Run Pytorch in Docker With Cuda Without Pulling Your Hair Out

Posted on Oct 21, 2023

This week I’ve been working on containerizing some Pytorch based software. Below are some notes on how to make this process more pleasant and relaxing by avoiding a few pitfalls.

I used Paperspace Machines, specifically their ML-in-a-Box which is an Ubuntu 20.04 based image that ships with Docker, CUDA and NVidia Docker already installed. Let me point you to this hopefully evergreen SO thread in case your system is missing one or several of these components.

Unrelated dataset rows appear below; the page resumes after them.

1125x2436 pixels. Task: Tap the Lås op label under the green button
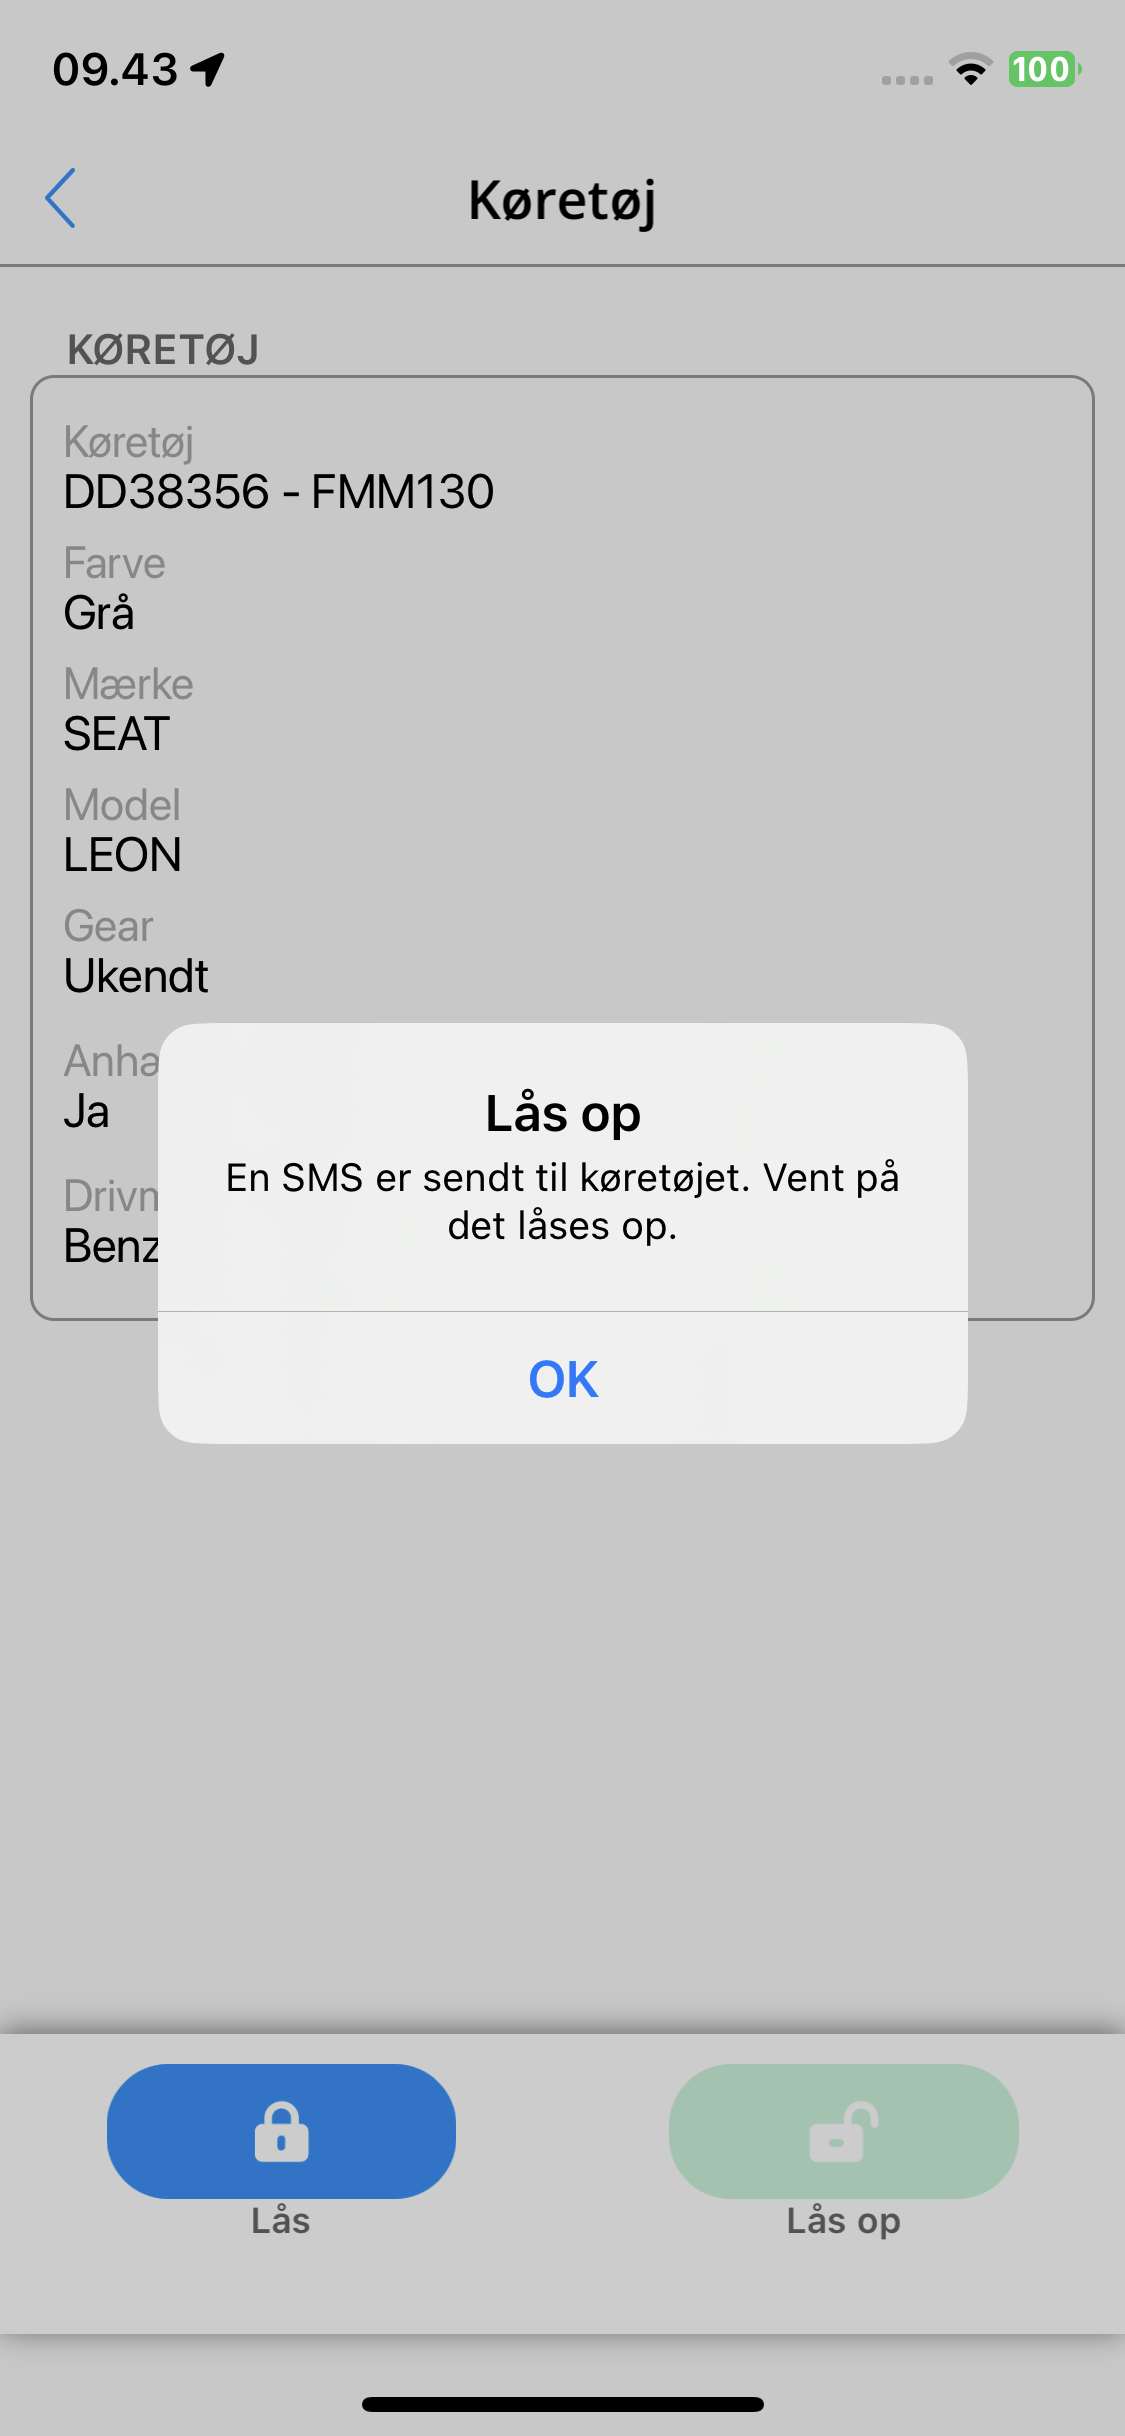pos(843,2222)
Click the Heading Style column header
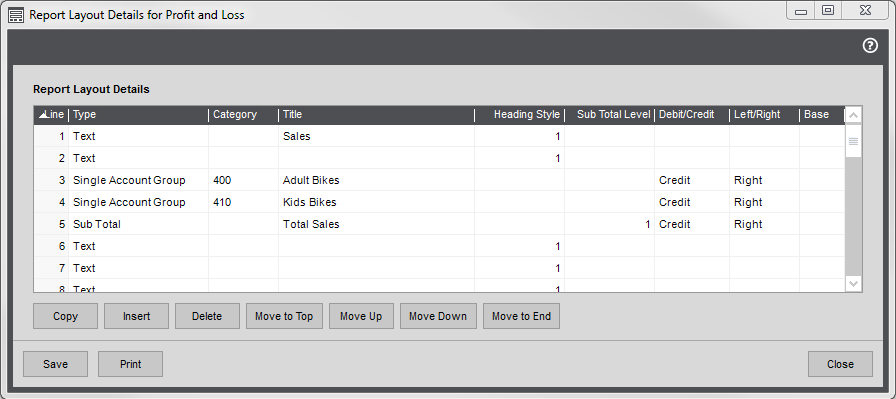The image size is (896, 399). [x=519, y=115]
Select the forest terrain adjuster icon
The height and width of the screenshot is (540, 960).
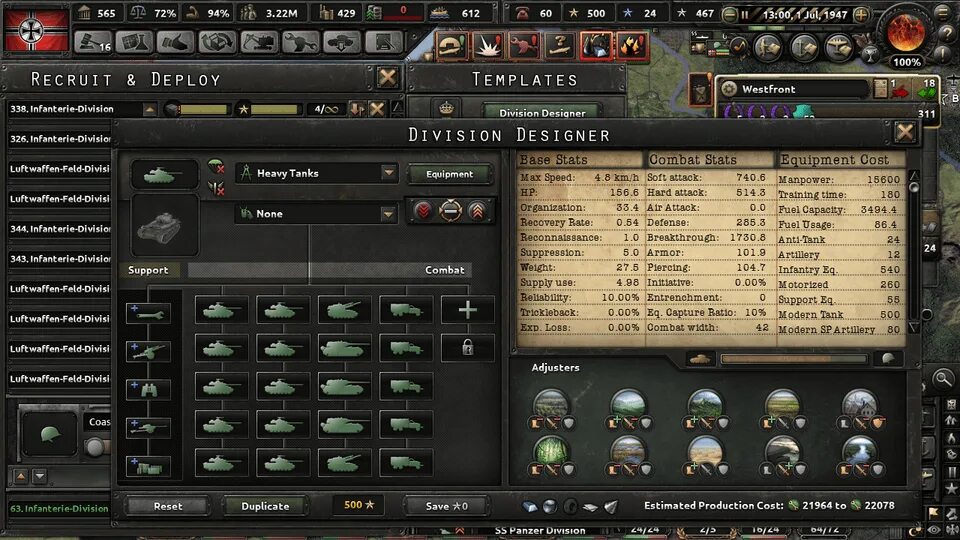(550, 450)
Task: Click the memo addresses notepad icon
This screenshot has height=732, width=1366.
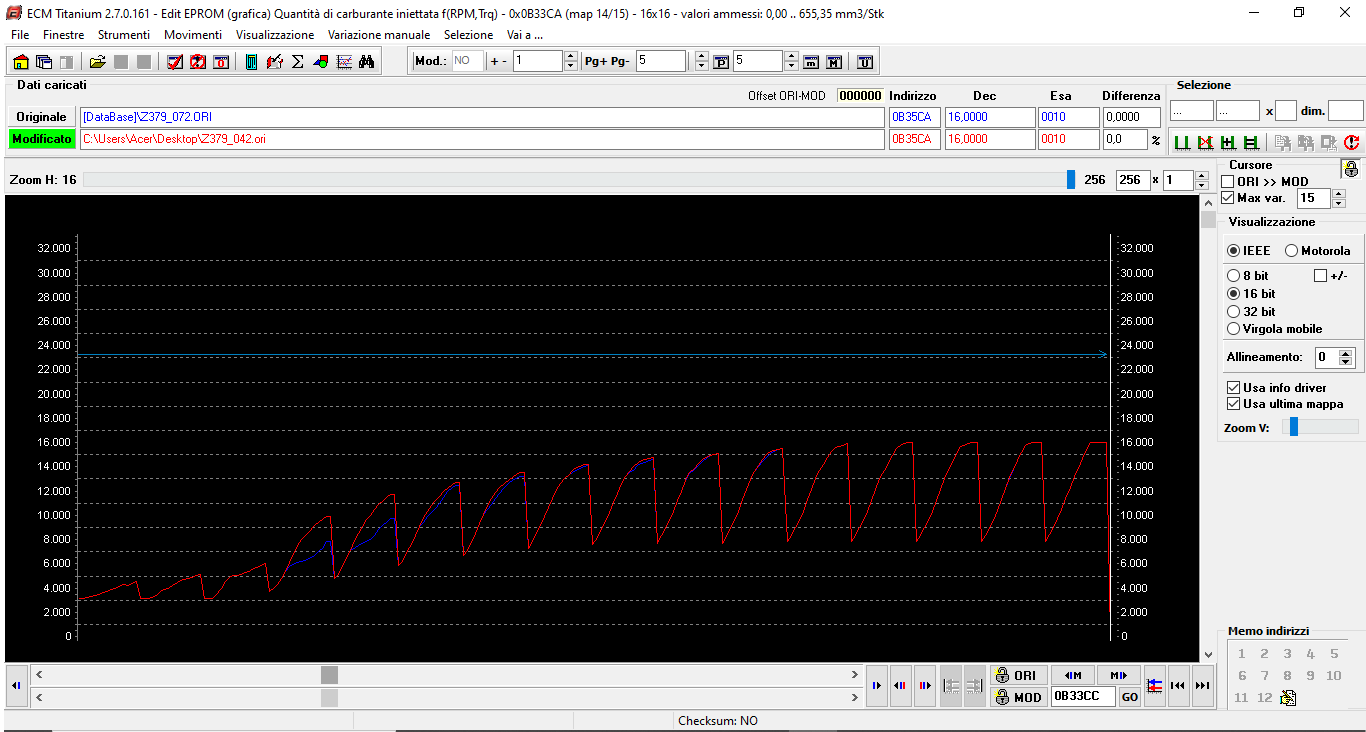Action: (1287, 698)
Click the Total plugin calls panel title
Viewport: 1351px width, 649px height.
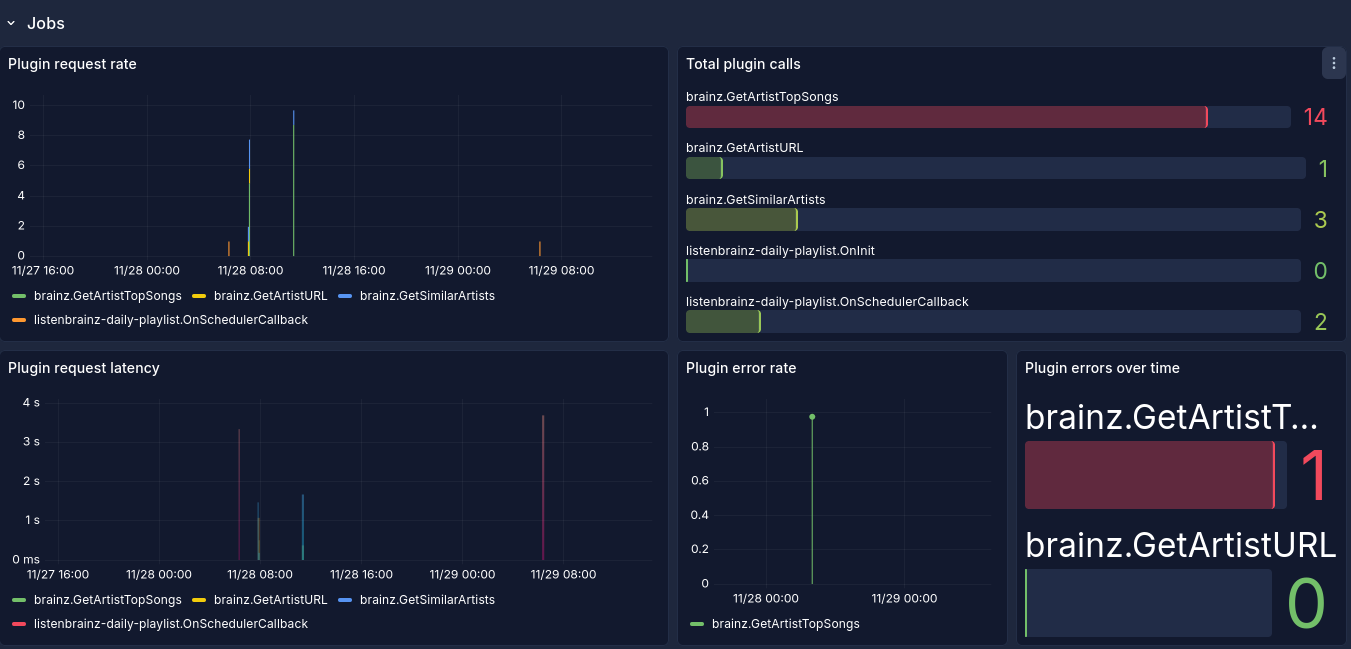pyautogui.click(x=743, y=64)
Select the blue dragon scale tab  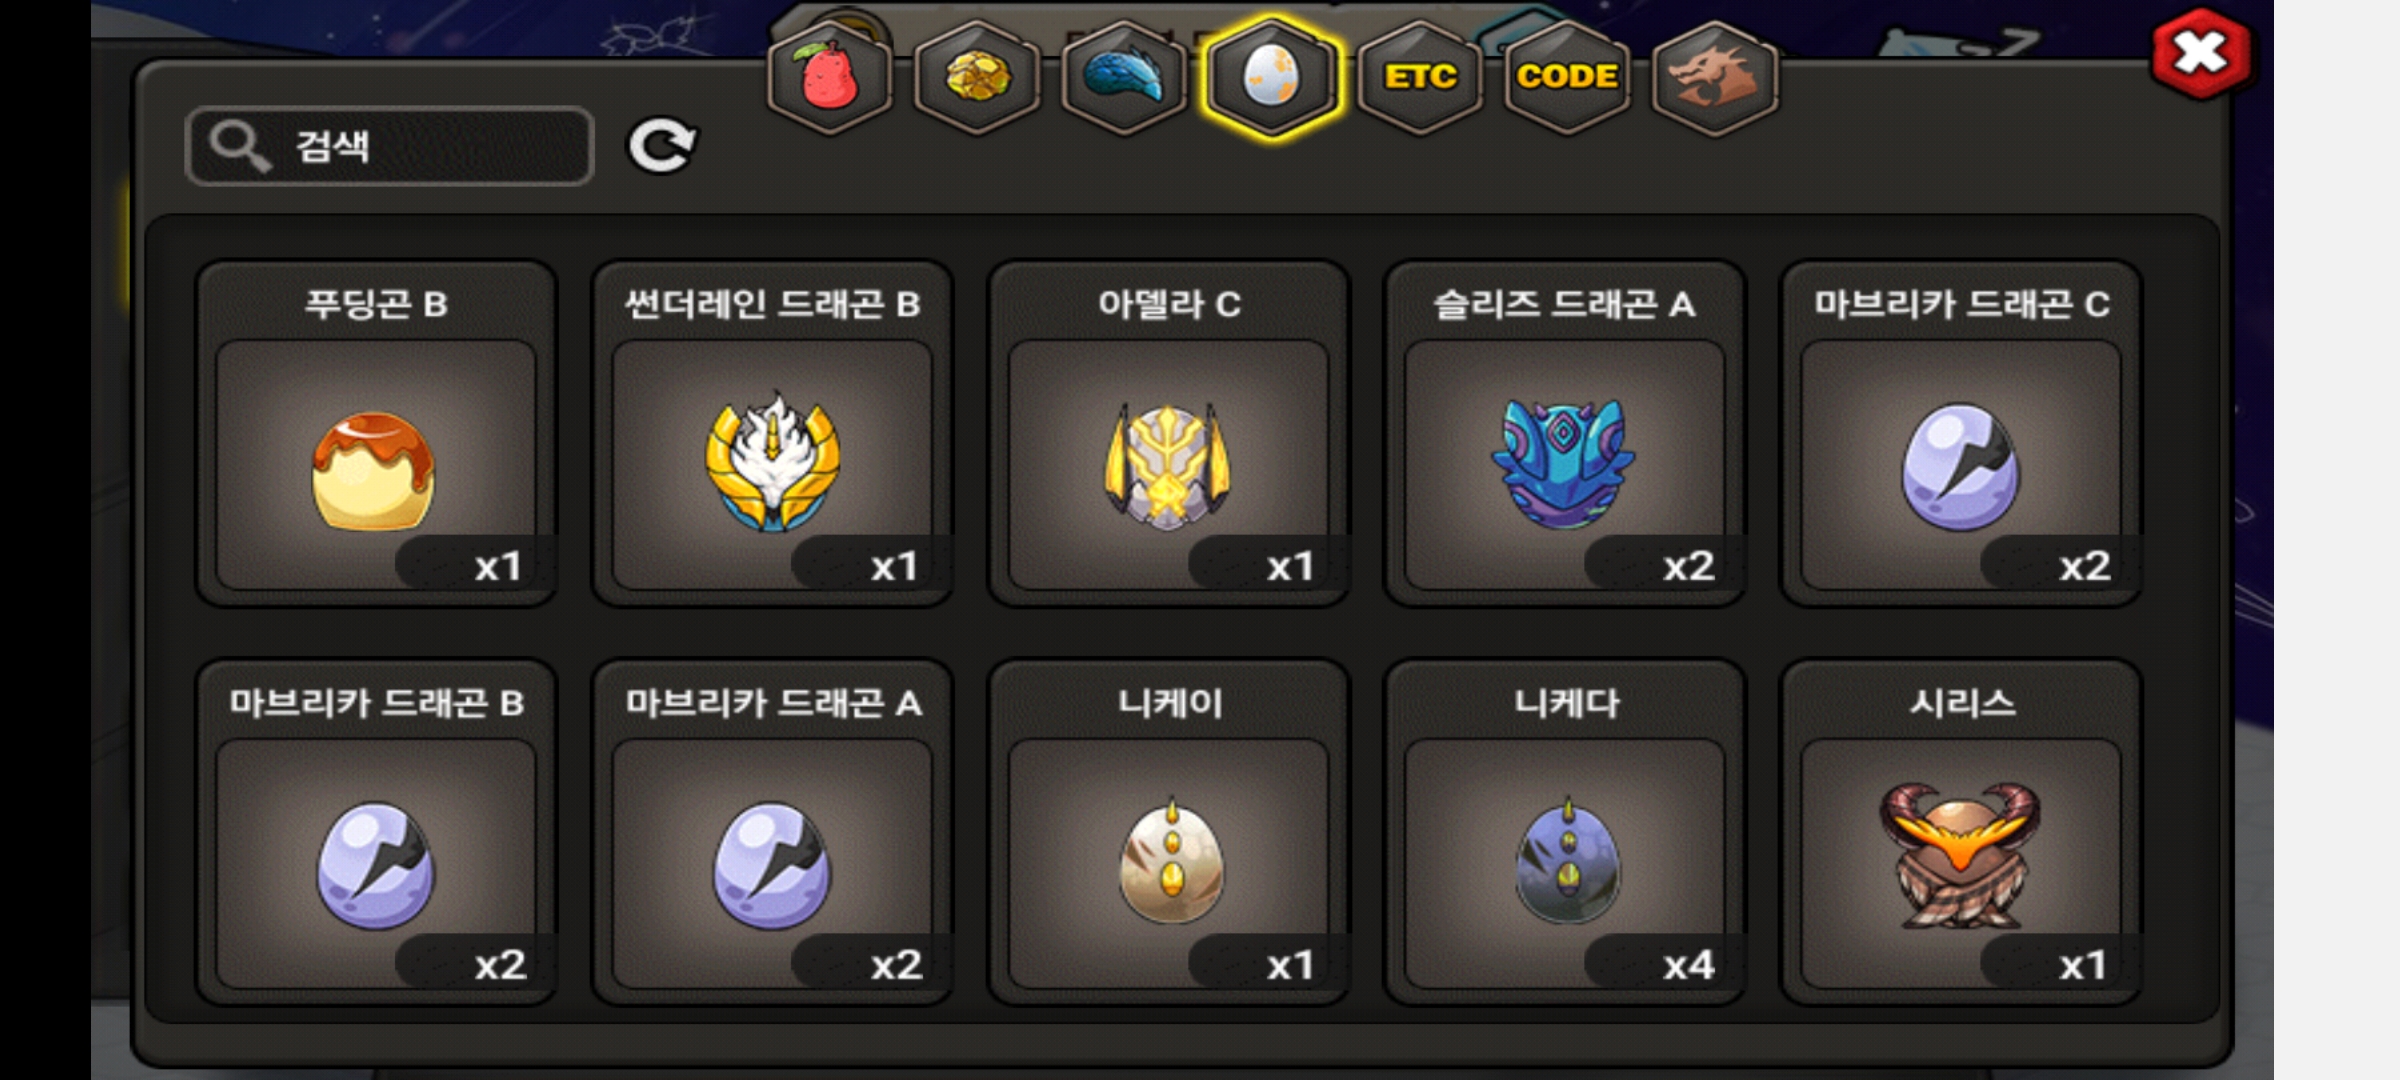[x=1124, y=77]
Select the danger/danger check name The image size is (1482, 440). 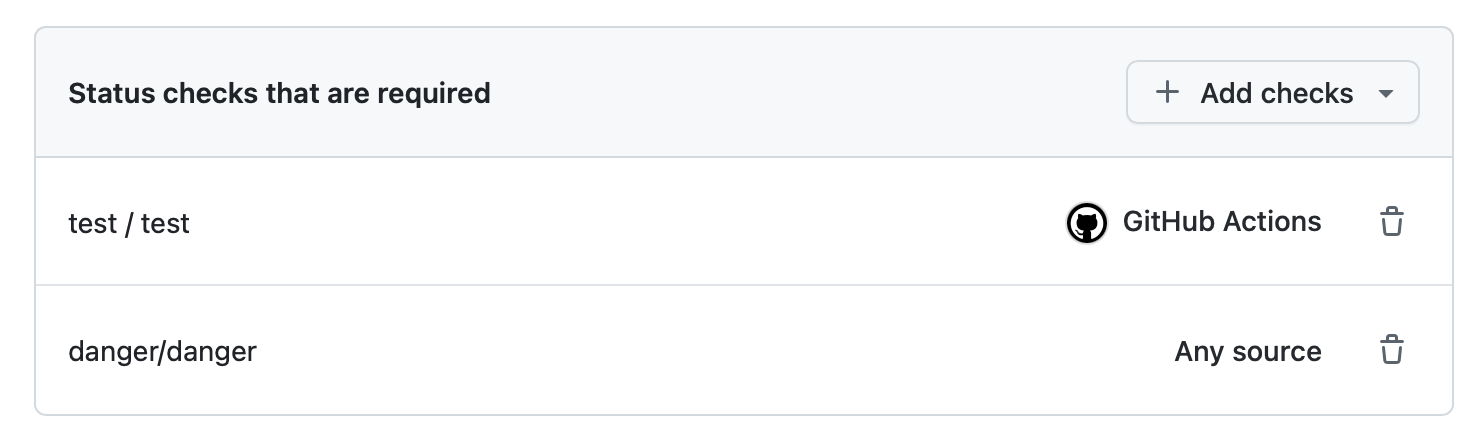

Without further ado, let’s get into it

Know your CUDA

Let’s start by checking your CUDA version. You do so by running the following command:

nvcc --version

In my case, i got 11.7. This is NOT the latest version and hopefully yours is more up to date. I hope Paperspace is going roll an updated version out sometime soon (see this GH issue).

Pick your base Docker image

Now that we know which CUDA version we are running, head to nvidia/cuda on Docker Hub and pick an image that works for you. I went with nvidia/cuda:11.7.1-cudnn8-devel-ubuntu20.04. Note that this image targets CUDA 11.7. If you are more up to date on your CUDA, you will need a newer version.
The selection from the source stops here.